■ **Task statement**
Your answer must hold only the lines below from the line containing "Task: Expand the Sample Rate dropdown" through the line containing "The height and", each reproduced exactly.

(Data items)
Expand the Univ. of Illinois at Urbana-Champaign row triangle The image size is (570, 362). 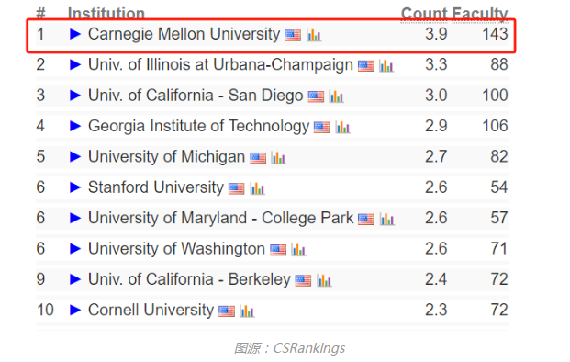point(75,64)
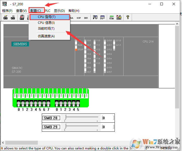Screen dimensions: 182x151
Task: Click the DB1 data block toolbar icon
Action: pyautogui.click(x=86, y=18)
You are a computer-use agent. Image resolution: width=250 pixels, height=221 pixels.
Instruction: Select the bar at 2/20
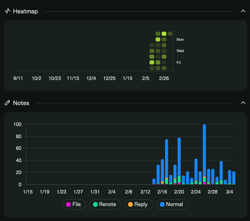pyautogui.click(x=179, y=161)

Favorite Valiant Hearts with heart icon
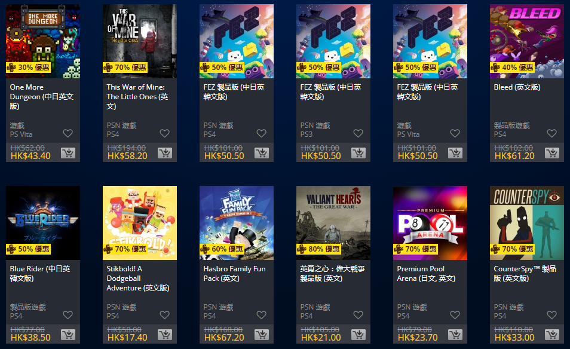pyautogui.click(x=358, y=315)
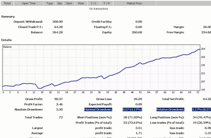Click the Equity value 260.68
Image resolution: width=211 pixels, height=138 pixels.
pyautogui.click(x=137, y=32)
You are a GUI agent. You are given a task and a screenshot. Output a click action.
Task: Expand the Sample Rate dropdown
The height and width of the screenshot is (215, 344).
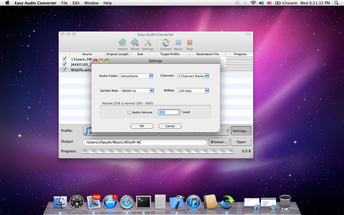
* * *
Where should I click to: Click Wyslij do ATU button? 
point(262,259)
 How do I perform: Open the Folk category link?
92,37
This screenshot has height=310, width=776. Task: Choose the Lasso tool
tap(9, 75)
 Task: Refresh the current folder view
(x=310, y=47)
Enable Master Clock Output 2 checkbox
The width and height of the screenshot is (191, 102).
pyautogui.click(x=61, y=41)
--
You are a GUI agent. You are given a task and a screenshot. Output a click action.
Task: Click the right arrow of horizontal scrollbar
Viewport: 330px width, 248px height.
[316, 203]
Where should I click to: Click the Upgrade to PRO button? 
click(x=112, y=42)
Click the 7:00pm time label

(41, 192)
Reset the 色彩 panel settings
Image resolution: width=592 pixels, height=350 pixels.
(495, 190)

■ **Solution to this task**
Task: Expand the Sample Rate dropdown
The height and width of the screenshot is (215, 344).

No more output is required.